By Cara Modisett, St. John's, Roanoke
Yesterday’s Liturgy of Listening centered around story and silence, a reflective and penitent note the night before formal General Convention began as the House of Bishops invited all to a Eucharist acknowledging the Episcopal Church’s role in the #MeToo movement, opening with prayer.
“Tonight, we acknowledge the church has failed her people,” prayed Presiding Bishop Michael Curry. “Some have committed offenses against another – some have denied or covered up those offenses – some have silently observed and done nothing.” He invited those present into “a time of lament and confession, a commitment to move forward as the body of Christ in covenant with one another.”
Over the course of the service, which Curry described as “a sacred container,” twelve bishops came to the table and read the stories of women and men who had been victim/survivors, as one voice phrased it, of sexual discrimination or abuse. The narratives were anonymous, and each bishop was witnessed by two more bishops, each standing on either side of him or her, silently.
“There is pain in these stories. There is courage in the people who have offered them. Let us honor that courage, let us honor that vulnerability, let us honor that pain.”
The readings began with Diocese of Washington Bishop Mariann Budde, a story which criticized the Office of the Presiding Bishop for seeking legal solutions that silence the victims and protect the bishops and the institution. Other stories touched on the destructive dynamics of power, on broken relationships and the abuse of pastoral care, on the lack of compensation for women in ministry. Some of the voices:
A parish administrator: “I was told to wear dresses and skirts more because ‘they looked better’ on me.”
A female priest who was sexually assaulted by a parishioner: “I felt very powerless… I am still at a loss, 30 years later.”
A male priest who provided pastoral care to women who had been pressured into sex by a priest providing spiritual guidance, who retired with no repercussions: “These women felt shamed and humiliated. I find myself wondering how many other women suffered at the hands of the same abuser.”
A former member of a boys’ choir whose singers suffered emotional, physical and sexual abuse for years: “I have stopped counting the suicides, the substance abuse, the broken marriages, the poverty, the failed careers, the prison sentences and the distorted religious lens created by the choir in its alumni.”
Several of the stories called the bishops to action:
“My prayer is for a day when the church and the office of the Presiding Bishop will act with integrity and baptismal faith.”
“I ask that the House of Bishops seek and find the other women pioneers who have offered faithful, if not adequately compensated, ministries, and to help to build the foundation for other women to have other opportunities not offered to us.
“I long for the House of Bishops to develop some meaningful and tangible reparations to those of us who have suffered these injustices at the hands of the church. I hold you all, and our General Convention, close in my prayers.”
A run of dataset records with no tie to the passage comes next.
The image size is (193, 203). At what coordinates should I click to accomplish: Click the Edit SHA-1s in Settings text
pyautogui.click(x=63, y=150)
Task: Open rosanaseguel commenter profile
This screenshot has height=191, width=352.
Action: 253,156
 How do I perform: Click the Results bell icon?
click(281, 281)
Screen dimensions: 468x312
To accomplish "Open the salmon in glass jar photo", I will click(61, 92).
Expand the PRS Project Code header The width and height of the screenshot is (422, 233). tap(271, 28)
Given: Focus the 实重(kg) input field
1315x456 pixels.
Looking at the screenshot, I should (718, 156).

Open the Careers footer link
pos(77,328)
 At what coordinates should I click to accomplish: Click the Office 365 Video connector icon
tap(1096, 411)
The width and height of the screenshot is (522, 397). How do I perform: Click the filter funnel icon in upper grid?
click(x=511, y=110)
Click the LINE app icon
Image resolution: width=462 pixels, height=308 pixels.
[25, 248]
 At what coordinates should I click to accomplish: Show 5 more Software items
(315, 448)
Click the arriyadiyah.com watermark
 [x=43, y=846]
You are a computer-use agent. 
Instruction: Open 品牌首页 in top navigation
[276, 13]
“For all that each of you are, my right reverend fathers and mothers in God, you are also my brothers and sisters through our shared baptism in Christ. Please, love the vulnerable people in your dioceses like cherished siblings, not merely as employees or spiritual children. Please, take us seriously, and take seriously the plague of sexual misconduct that affects our branch of the Jesus Movement.”
Each reading was followed by silence and prayer as the bishops remained at the table, and then a singing of the Kyrie. Following the readings, Presiding Bishop Michael Curry led the Lord’s Prayer, again with pauses for silence, followed by a litany that interwove elements of the baptismal vows. The service ended with a Eucharist.
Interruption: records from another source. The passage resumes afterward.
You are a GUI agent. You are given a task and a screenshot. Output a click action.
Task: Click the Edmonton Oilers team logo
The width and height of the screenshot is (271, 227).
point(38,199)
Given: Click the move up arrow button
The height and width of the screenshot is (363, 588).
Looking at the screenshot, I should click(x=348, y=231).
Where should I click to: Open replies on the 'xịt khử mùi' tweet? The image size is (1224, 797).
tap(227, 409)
“Our call is to work that has already begun…
“We commit to listening for understanding. We commit to speaking the truth in love. We will respect the dignity of all. We will strive for justice and peace.”
The Episcopal News Service gives some background into the service in a June 27 story, reporting that a call for stories went out in May, and that the reading bishops do not know the identities behind the stories they are reading. Forty stories were shared, and the liturgy was designed by the House of Bishops’ Pastoral Response to #MeToo Planning Team, chaired by DeDe Duncan-Probe, Bishop of the Diocese of Central New York:
The liturgy, says Duncan-Probe in Episcopal News Service, was to be “anchored in the idea that Episcopalians believe in the transformational power of liturgy. ‘We come in our pain and our sorrow, and we hold it before God’s dream for the church and God’s mercy and grace,’ she said. ‘As we do that, Jesus is in our midst and we have a moment where a new future is possible.’”
Additional note: The service’s music had a local connection to our diocese – Sam Hensley, formerly of St. John’s where his wife, the Reverend Erin Hensley, was associate rector, was the guitarist on stage. Erin is now rector of St. Alban’s Episcopal Church, and Sam is director of music and mission for The Hill, the second campus of The Episcopal Church of the Good Shepherd, both in Austin, Texas, host of General Convention 79.